Approfondirò questo aspetto basandomi sulla mia conoscenza interna (che include testi classici e studi linguistici) e sui risultati di ricerche sul web, evidenziando come simili lamentele esistessero già negli anni ’80 e ben prima, con citazioni dotte da figure storiche e autori come George Orwell.

Non si tratta di un fenomeno nuovo: ogni epoca ha visto gli adulti criticare il “gergo” giovanile come superficiale o degradante, mentre in realtà il linguaggio si adatta alle esigenze sociali e culturali.


Esempi storici di lamentele sul declino linguistico

Fin dall’antichità, intellettuali e scrittori hanno espresso timori sul deterioramento della lingua, spesso legandolo al comportamento delle generazioni più giovani.

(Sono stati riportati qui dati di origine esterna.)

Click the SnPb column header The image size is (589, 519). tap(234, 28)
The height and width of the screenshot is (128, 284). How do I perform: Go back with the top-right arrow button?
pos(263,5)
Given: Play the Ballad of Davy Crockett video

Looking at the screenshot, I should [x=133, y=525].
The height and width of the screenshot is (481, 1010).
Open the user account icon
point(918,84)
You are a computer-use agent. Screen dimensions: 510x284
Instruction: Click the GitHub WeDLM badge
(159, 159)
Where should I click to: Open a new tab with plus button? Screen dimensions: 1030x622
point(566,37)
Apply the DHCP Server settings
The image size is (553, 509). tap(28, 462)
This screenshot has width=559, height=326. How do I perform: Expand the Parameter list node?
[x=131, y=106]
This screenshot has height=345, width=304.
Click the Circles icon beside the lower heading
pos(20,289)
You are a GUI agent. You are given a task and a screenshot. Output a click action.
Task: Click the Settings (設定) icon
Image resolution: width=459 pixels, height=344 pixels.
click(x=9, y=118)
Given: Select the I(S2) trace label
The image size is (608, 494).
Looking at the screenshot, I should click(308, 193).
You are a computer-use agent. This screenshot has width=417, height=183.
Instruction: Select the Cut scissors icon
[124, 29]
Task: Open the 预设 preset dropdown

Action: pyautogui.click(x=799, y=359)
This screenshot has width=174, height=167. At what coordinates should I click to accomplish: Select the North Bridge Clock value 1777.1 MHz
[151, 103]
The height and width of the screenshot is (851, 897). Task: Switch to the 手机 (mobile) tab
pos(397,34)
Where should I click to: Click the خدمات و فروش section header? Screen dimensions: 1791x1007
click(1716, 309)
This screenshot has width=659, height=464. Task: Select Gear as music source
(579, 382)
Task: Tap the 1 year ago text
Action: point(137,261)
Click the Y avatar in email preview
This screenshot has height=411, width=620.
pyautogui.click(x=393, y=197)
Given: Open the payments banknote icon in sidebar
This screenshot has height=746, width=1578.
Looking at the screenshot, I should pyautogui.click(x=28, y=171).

Questo riflette un bias generazionale, noto come “declinismo linguistico”, dove il cambiamento è visto come corruzione piuttosto che innovazione.

La linguistica contemporanea, come spiegato nella pagina Wikipedia su Language change, respinge l’idea di “decadenza linguistica” come non scientifica: le lingue viventi mutano continuamente attraverso variazioni, e i giudizi negativi derivano da prescrizioni normative piuttosto che da analisi oggettive.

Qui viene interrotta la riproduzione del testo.